Pour vous immerger dans cette période si singulière de notre Histoire, avez-vous lu des livres ou regardé des films d’époque ? 

Mélanie Laurent : J’avais la biographie de Marie-Antoinette (1932) de Stefan Zweig comme livre de chevet.

Guillaume Canet : J’ai lu le Journal de Cléry rédigé par le valet de chambre de Louis XVI. Cet ouvrage m’a paru très intéressant car il raconte sa complicité et son temps passé avec lui dans la tour du Temple. On y découvre certains détails et des situations très surprenantes sur leur relation.

Mélanie Laurent et Guillaume Canet pour Numéro.com © Nathan Merchadier.

Dans le film, un accent particulier est mis sur les costumes et sur le maquillage. Ces éléments vous ont-ils aidés à incarner Louis XVI et Marie-Antoinette ?

Guillaume Canet : Au départ, le maquillage m’a fait peur car j’appréhendais qu’il ne devienne un élément trop présent et trop factice.

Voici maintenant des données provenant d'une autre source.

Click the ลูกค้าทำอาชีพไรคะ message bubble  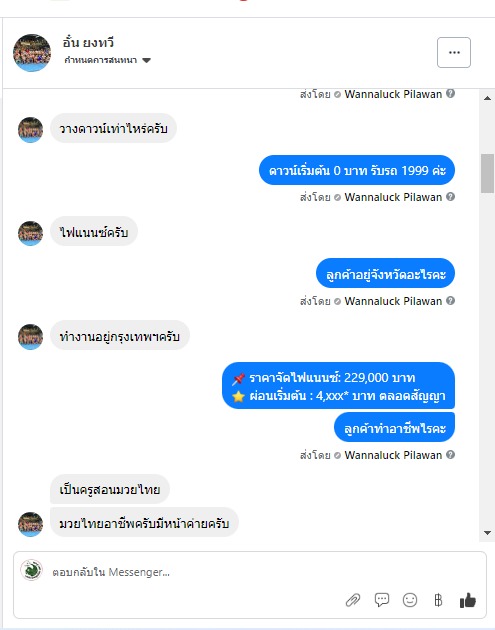coord(395,427)
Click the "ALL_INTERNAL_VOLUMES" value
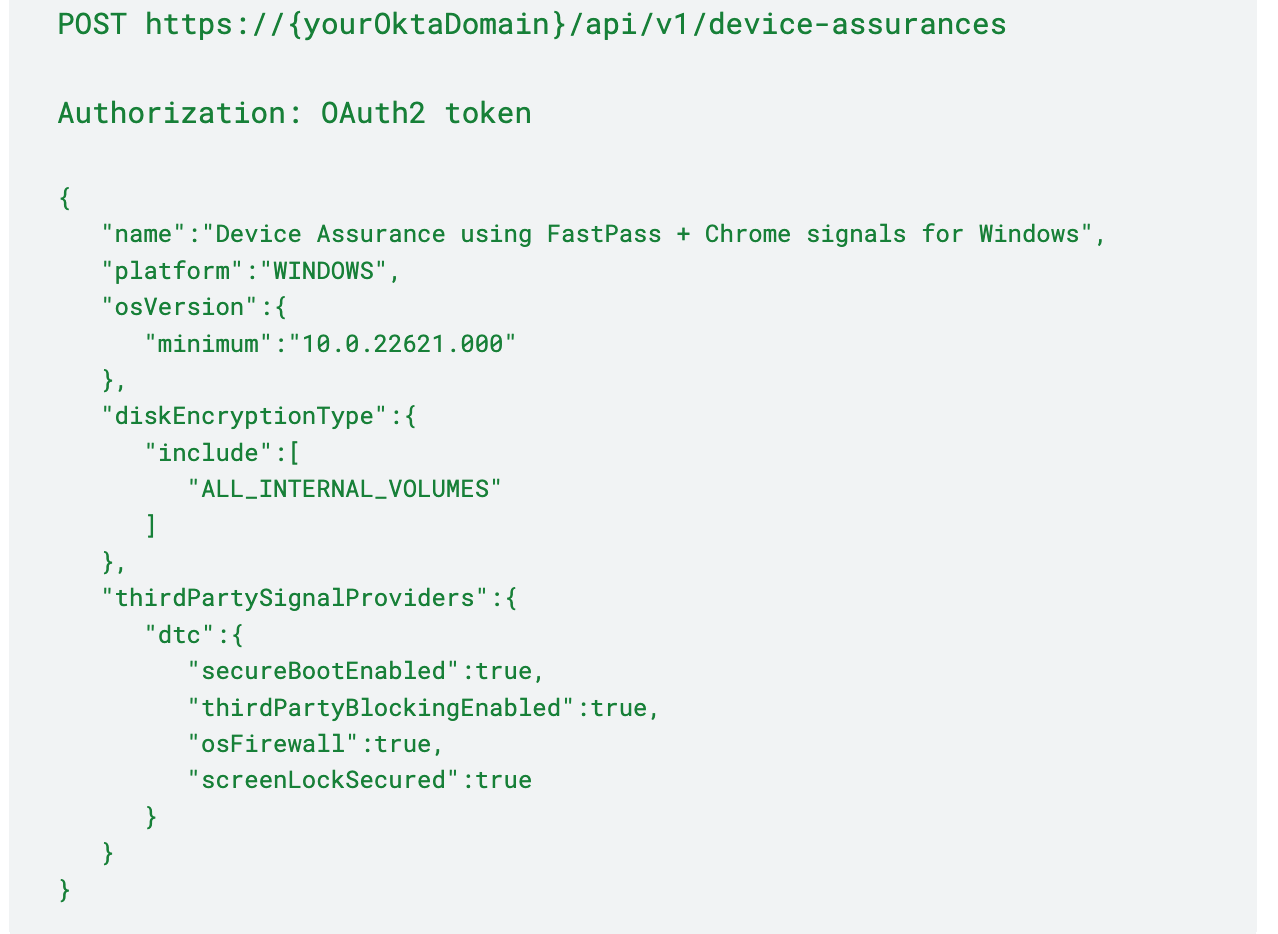 pyautogui.click(x=345, y=489)
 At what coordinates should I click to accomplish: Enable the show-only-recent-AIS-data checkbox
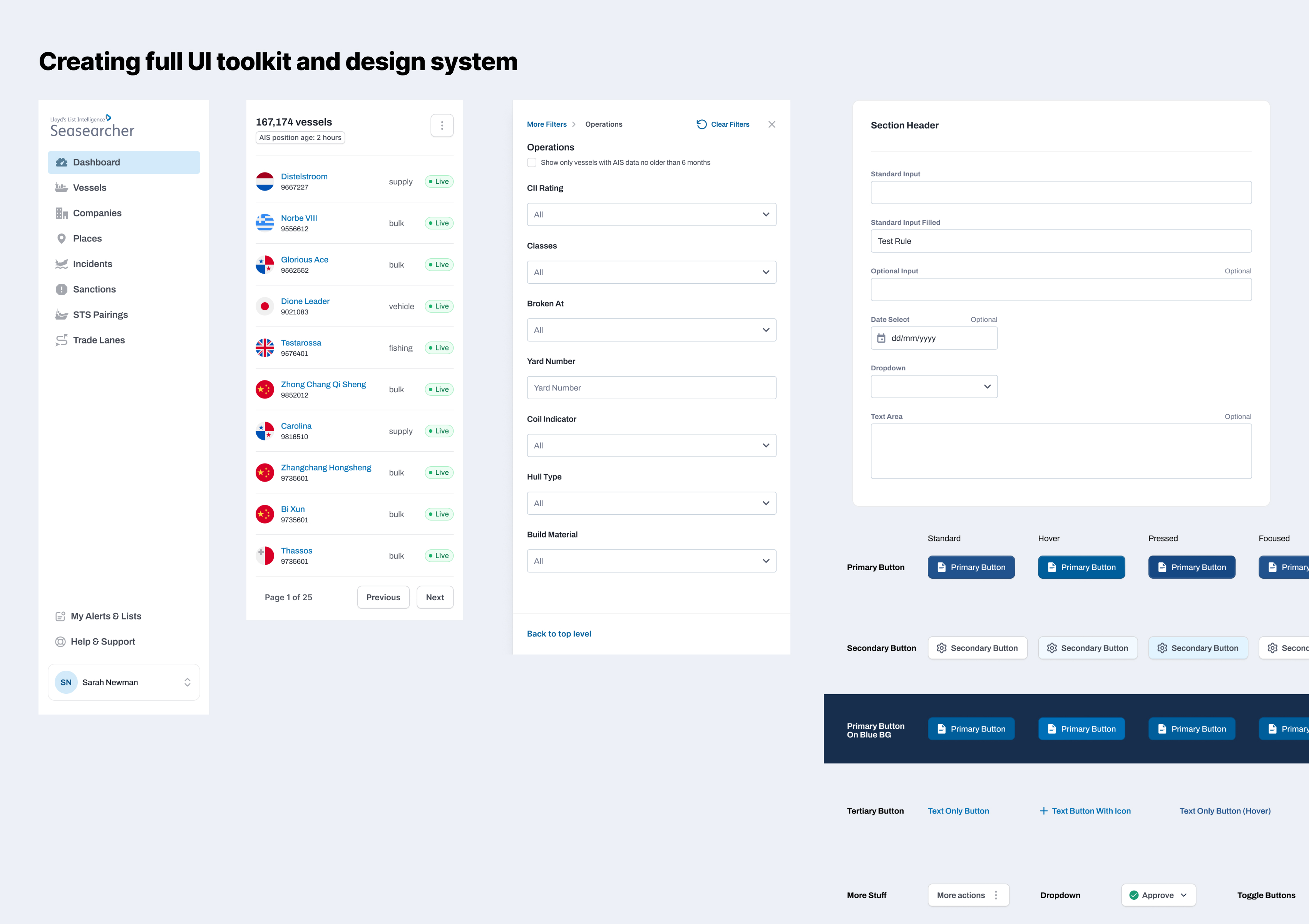tap(532, 162)
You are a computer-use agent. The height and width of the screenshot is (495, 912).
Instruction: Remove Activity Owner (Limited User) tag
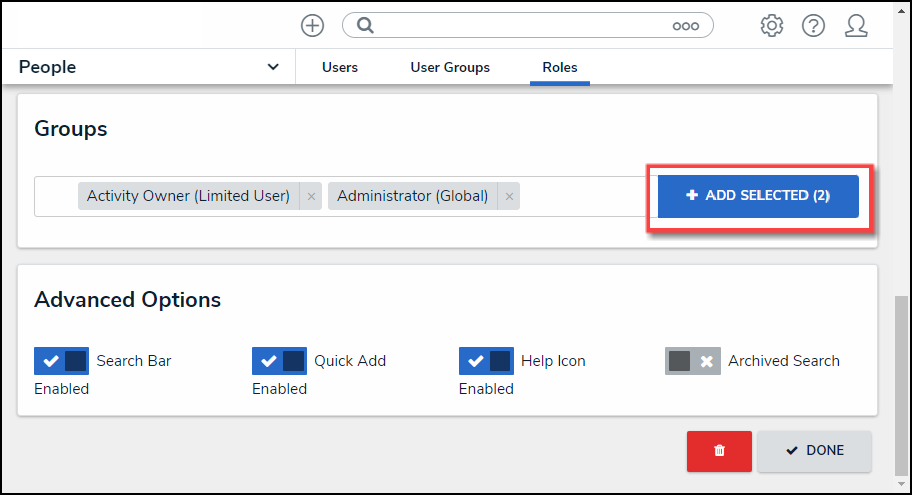coord(311,197)
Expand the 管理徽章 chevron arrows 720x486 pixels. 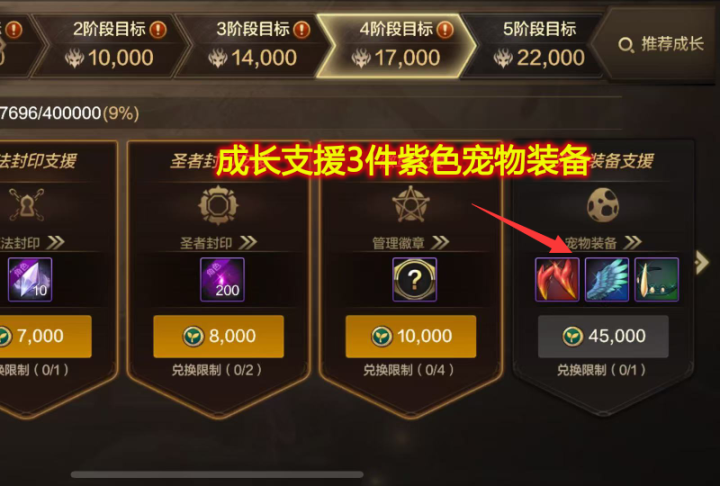(x=440, y=242)
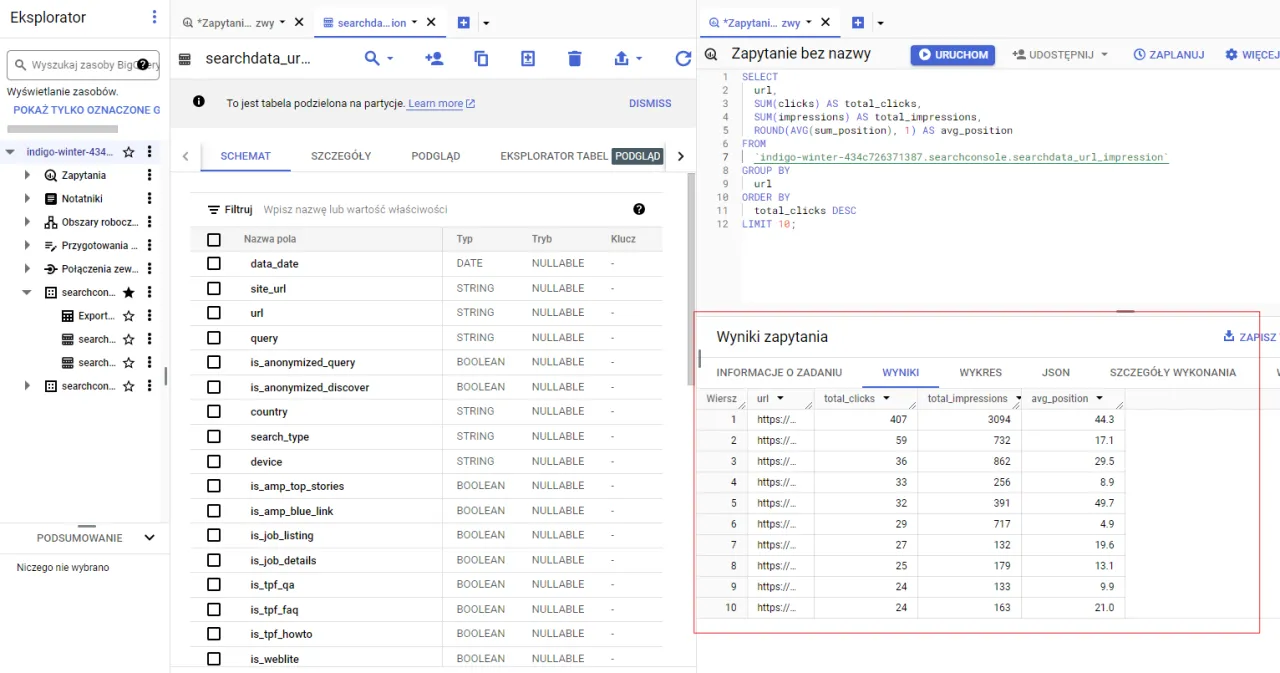The width and height of the screenshot is (1280, 673).
Task: Collapse the indigo-winter project tree
Action: pyautogui.click(x=8, y=152)
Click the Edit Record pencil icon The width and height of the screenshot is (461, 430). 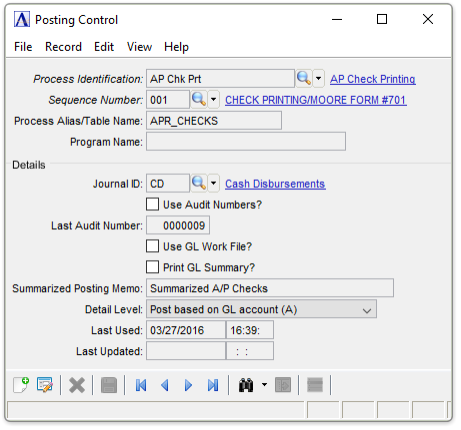[x=45, y=385]
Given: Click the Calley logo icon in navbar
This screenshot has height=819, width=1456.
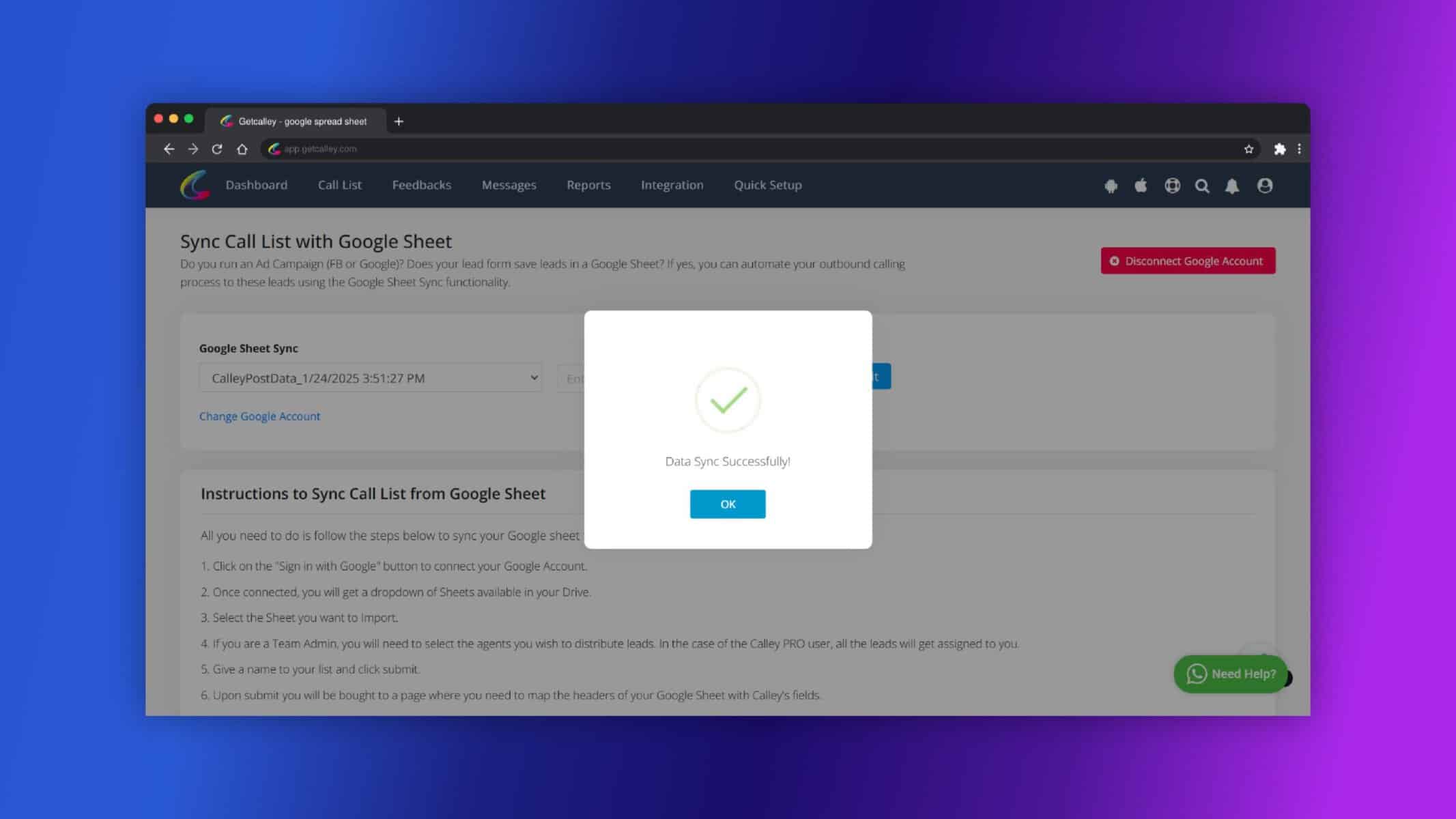Looking at the screenshot, I should (196, 185).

Puis j’ai découvert que cela allait m’aider à exprimer le rapport à la sidération de ce personnage et son côté inexpressif. 

Mélanie Laurent : Je me suis sentie chanceuse en voyant que Guillaume devait passer quatre heures à se faire maquiller tous les jours [rires]. Nous avons vécu des situations opposées au sujet du maquillage car à la fin du film, je n’avais plus que cinq minutes de préparation. Ce sont toutefois des éléments qui influencent énormément notre corporalité et notre démarche en tant qu’acteurs. Cela nous aide à nous plonger dans nos personnages. Nous n’avons ensuite plus qu’à être nous-même. 

“En tant qu’acteurs, lorsque l’on est guidé par la vision d’un réalisateur, c’est très excitant. Le pire pour nous, c’est quand il n’y en a pas.” Mélanie Laurent

Il y a également quelque chose de très théâtral dans la mise en scène et les dialogues…

Guillaume Canet : Le fait que le film ait été écrit en trois actes et tourné dans des décors somptueux a contribué à renforcer l’aspect théâtral de nos personnages et de certains passages. Dans la mise en scène du lever et du coucher du roi, il y a aussi des éléments qui reprennent des codes du théâtre. 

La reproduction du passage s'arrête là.